To debug indicator signals bar by bar, the goal is to see exactly which condition becomes true or false on each candle and why the signal appears or does not appear.

A good debugging process is:

1. Break the signal into smaller conditions

Instead of debugging one large condition like:

if (trendUp && pullbackValid && volumeOk && closeAboveLevel && !repaintFilter)
{
signal = true;
}

Split it into individual variables:

bool condTrendUp = trendUp;
bool condPullback = pullbackValid;
bool condVolume = volumeOk;
bool condBreakout = closeAboveLevel;
bool condNoRepaint = !repaintFilter;

bool finalSignal =
condTrendUp &&
condPullback &&
condVolume &&
condBreakout &&
condNoRepaint;

This lets you check which part blocks the signal.


2. Print values on every bar

Print the bar number, time, price, condition values, and final signal.

Example structure:

Print(
Time[0] +
" Bar=" + CurrentBar +
" Close=" + Close[0] +
" TrendUp=" + condTrendUp +
" Pullback=" + condPullback +
" VolumeOk=" + condVolume +
" Breakout=" + condBreakout +
" NoRepaint=" + condNoRepaint +
" FinalSignal=" + finalSignal
);

Then compare the printed output with the chart candle by candle.


3. Plot each condition visually

Create temporary plots or arrows for each condition.

For example:

if (condTrendUp)
Draw.Dot(this, "Trend" + CurrentBar, false, 0, Low[0] - TickSize * 2, Brushes.Blue);

if (condPullback)
Draw.Dot(this, "Pullback" + CurrentBar, false, 0, Low[0] - TickSize * 4, Brushes.Orange);

if (finalSignal)
Draw.ArrowUp(this, "Signal" + CurrentBar, false, 0, Low[0] - TickSize * 8, Brushes.Lime);

This makes it easier to see which condition is active on the chart.


4. Check historical indexing carefully

Many signal bugs come from wrong bar indexing.

Common examples:

Close[0]   // current bar
Close[1] // previous bar
High[2] // two bars ago

If a signal is supposed to trigger when something happened on the previous completed bar, you may need [1], not [0].

Example:

bool breakoutNow = Close[0] > resistance;
bool breakoutConfirmed = Close[1] > resistance;

These are not the same.


5. Check when the script calculates

This is very important.

For example, in NinjaTrader:

Calculate = Calculate.OnBarClose;

means the signal only updates after the candle closes.

Calculate = Calculate.OnEachTick;

means the signal may appear, disappear, or change inside the candle.

If a signal appears in real time but disappears later, it is usually because the logic is using the unfinished current bar.


6. Add a bar-by-bar debug table

For complex indicators, create a temporary debug output like this:

Time        Bar   Cond1   Cond2   Cond3   Signal
10:00 150 true true false false
10:05 151 true true true true
10:10 152 false true true false

This is often the fastest way to find the problem.

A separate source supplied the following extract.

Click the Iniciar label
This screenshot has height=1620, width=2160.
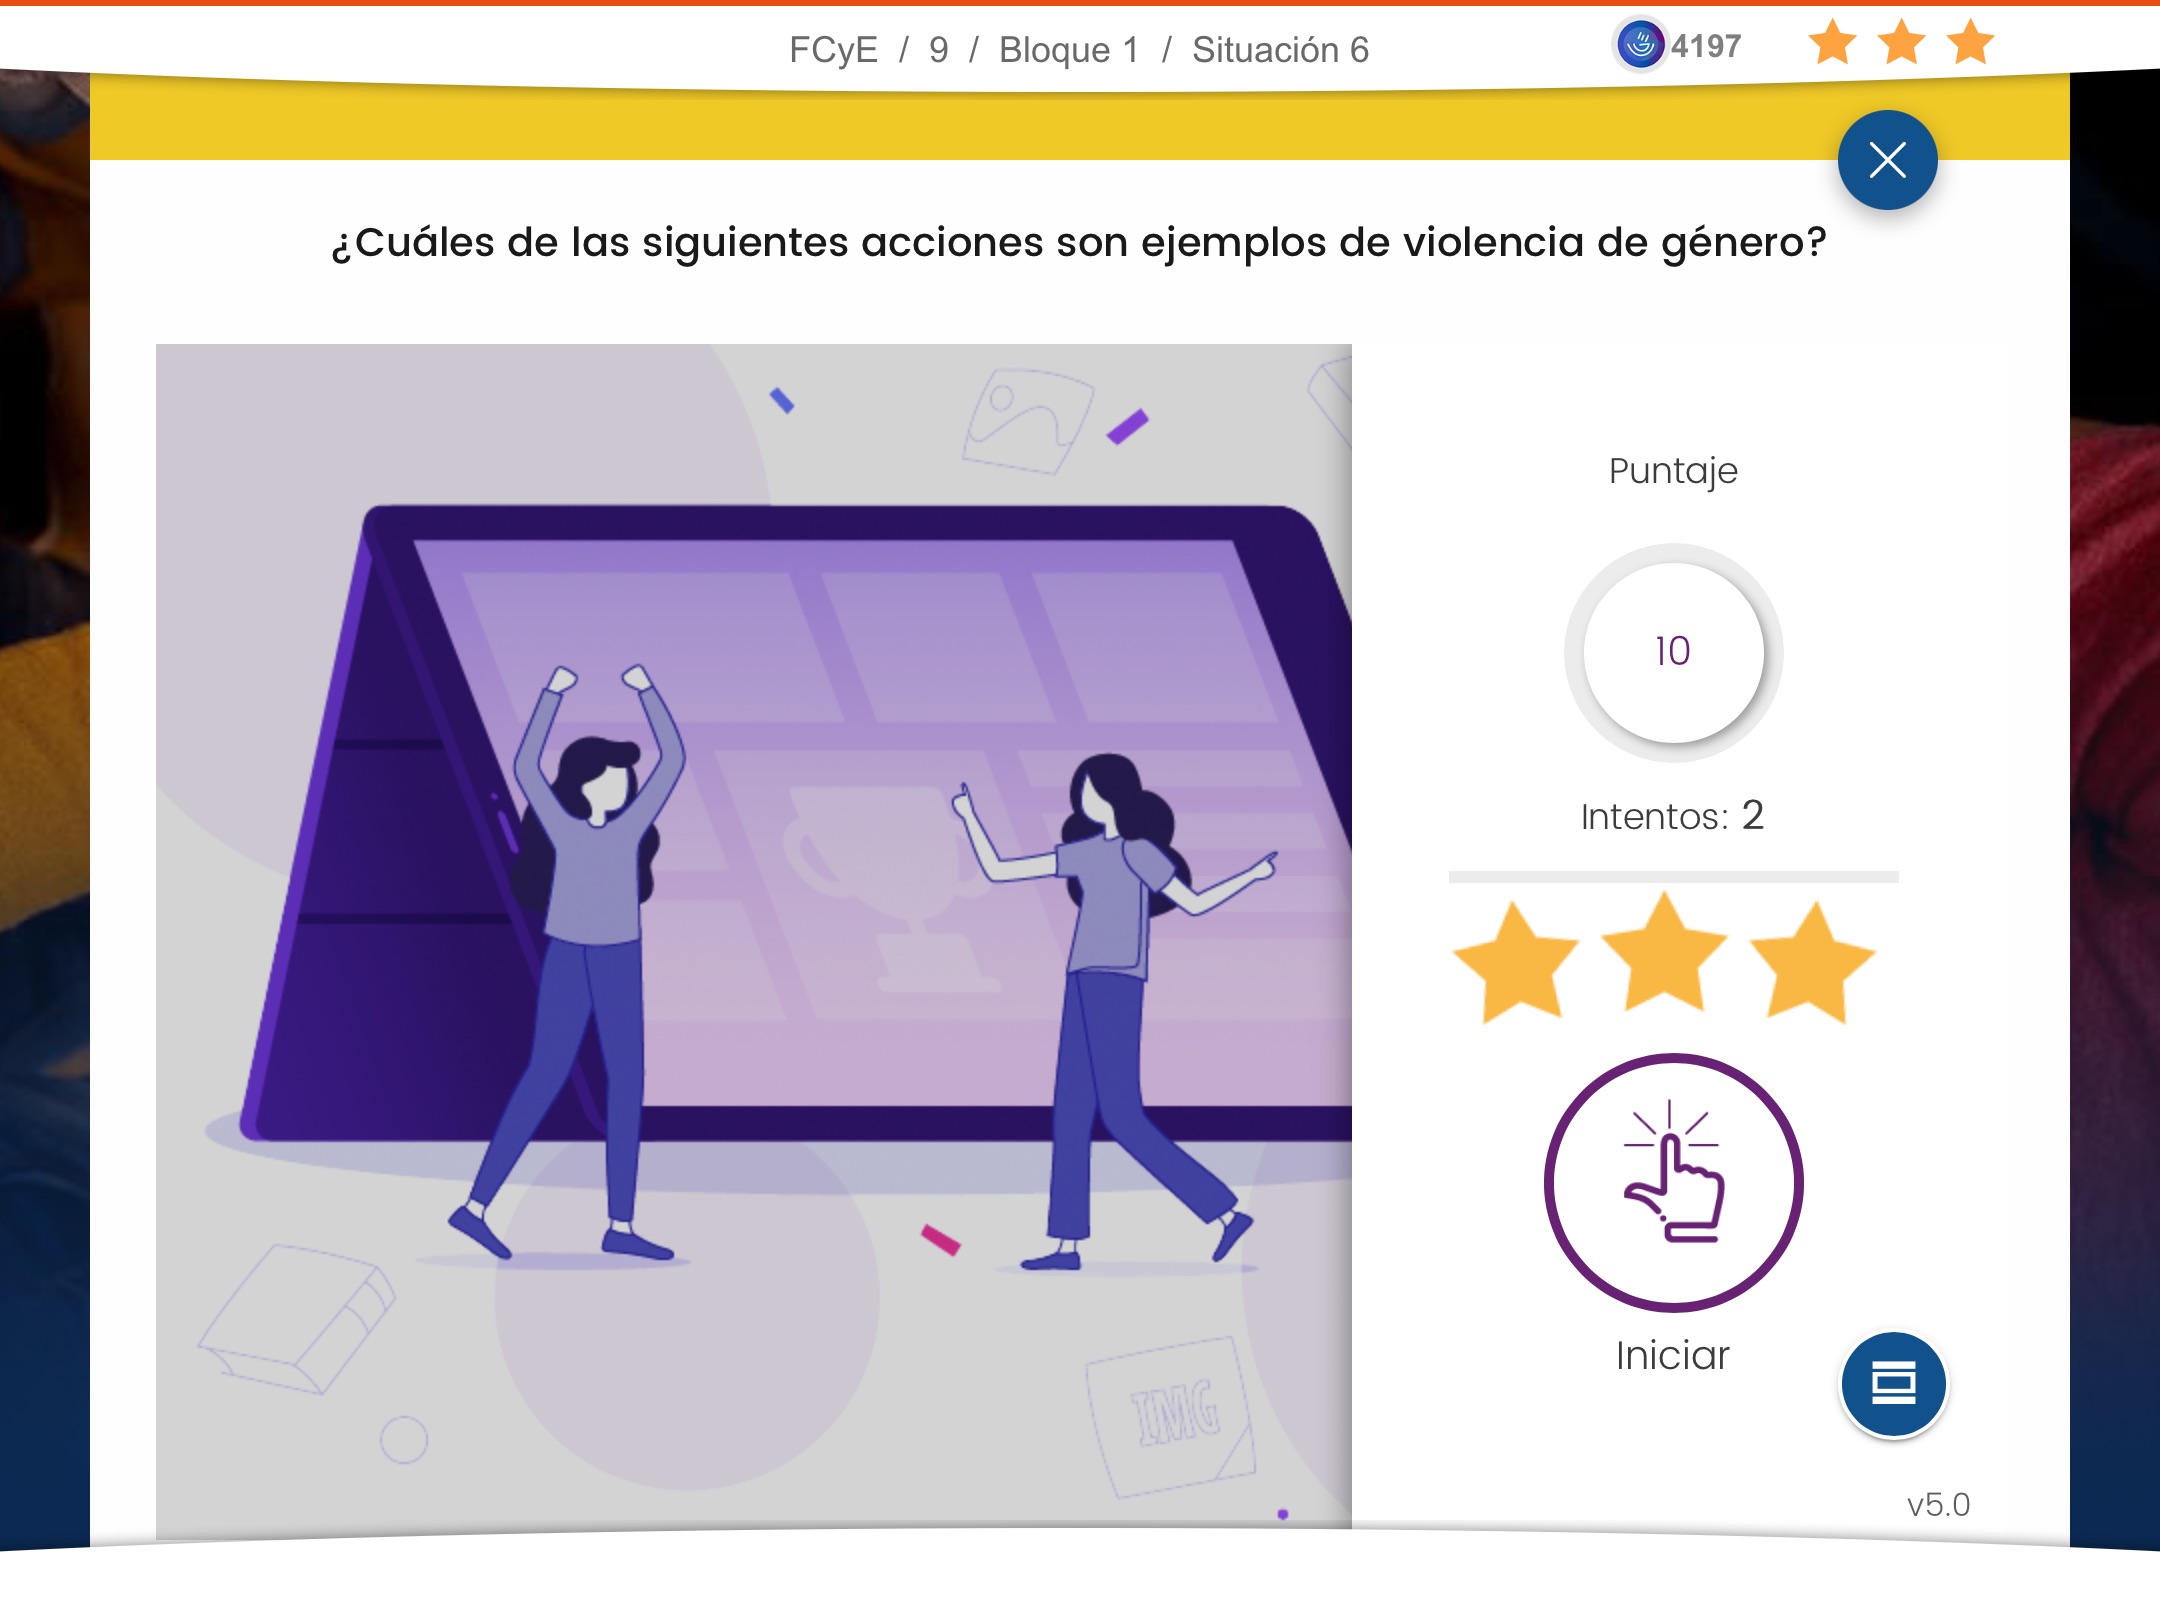[1672, 1356]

7. Watch for repainting logic

If your indicator uses future-looking logic such as:

SwingHigh
ZigZag
pivot confirmation
highest/lowest after current bar
MTF data
zones confirmed later

then a signal may not truly exist on the original bar. It may only appear after later bars confirm it.

In that case, debug both:

candidateSignal
confirmedSignal

Example:

bool candidateSignal = possibleZoneNow;
bool confirmedSignal = possibleZoneNow && confirmationBarsPassed;

8. For strategy access, expose signal values as a series

Instead of only drawing arrows, store the signal in a public series:

SignalStatus[0] = 0;

if (buySignal)
SignalStatus[0] = 1;
else if (sellSignal)
SignalStatus[0] = -1;

Then a strategy can check:

if (myIndicator.SignalStatus[0] == 1)
{
EnterLong();
}

This is more reliable than trying to read drawings from the chart.


Best practical method

For most indicator debugging, use this order:

  1. Split the signal into separate boolean conditions.
  2. Print every condition with bar number and time.
  3. Add temporary chart markers for each condition.
  4. Check whether the signal uses [0] or [1].
  5. Confirm whether the indicator calculates on bar close or each tick.
  6. Check whether any part of the logic repaints or requires future confirmation.

The most common reason a signal “should appear but does not” is that one hidden sub-condition is false on that exact bar, or the signal is being confirmed several bars later.